Под эту голову становились десятки, сотни людей, создавалось тысячерукое тело с одной головой.
«Вождь», – соображал Самгин, усмехаясь, и жадно пил теплый чай, разбавленный вином. Прыгал коричневый попик. Тело дробилось на единицы, они принимали знакомые образы проповедника с тремя пальцами, Диомидова, грузчика, деревенского печника и других, озорниковатых, непокорных судьбе. Прошел в памяти Дьякон с толстой книгой в руках и сказал, точно актер, играющий Несчастливцева:
«Цензурована!»
«У меня температура, – вероятно, около сорока», – соображал Самгин, глядя на фыркающий самовар; горячая медь отражала вместе с его лицом какие-то полосы, пятна, они снова превратились в людей, каждый из которых размножился на десятки и сотни подобных себе, образовалась густейшая масса одинаковых фигур, подскакивали головы, как зерна кофе на горячей сковороде, вспыхивали тысячами искр разноцветные глаза, создавался тихо ноющий шумок…
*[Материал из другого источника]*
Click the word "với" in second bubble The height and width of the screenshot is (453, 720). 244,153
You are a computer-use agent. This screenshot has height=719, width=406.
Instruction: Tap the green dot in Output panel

– Чорт знает, до чего я… один, – вслух сказал Клим. Слова прозвучали издалека, и произнес их чей-то чужой голос, сиплый. Самгин встал, покачиваясь, подошел к постели и свалился на нее, схватил грушу звонка и крепко зажал ее в кулаке, разглядывая, как маленький поп, размахивая рукавами рясы, подпрыгивает, точно петух, который хочет, но не может взлететь на забор. Забор был высок, бесконечно длинен и уходил в темноту, в дым, но в одном месте он переломился, образовал угол, на углу стоял Туробоев, протягивая руку, и кричал:
«Он – поймет!»
К постели подошли двое толстых и стали переворачивать Самгина с боку на бок. Через некоторое время один из них, похожий на торговца солеными грибами из Охотного ряда, оказался Дмитрием, а другой – доктором из таких, какие бывают в книгах Жюль Верна, они всегда ошибаются, и верить мм – нельзя. Самгин закрыл глаза, оба они исчезли.
Когда Самгин очнулся, – за окном, в молочном тумане, таяло серебряное солнце, на столе сиял самовар, высоко и кудряво вздымалась струйка пара, перед самоваром сидел, с газетой в руках, брат. Голова его по-солдатски гладко острижена, красноватые щеки обросли купеческой бородой; на нем крахмаленная рубаха без галстука, синие подтяжки и необыкновенно пестрые брюки.
«Какой… провинциальный, – подумал Клим, но это слово не исчерпывало впечатления, тогда он добавил, кашляя: – Благополучный».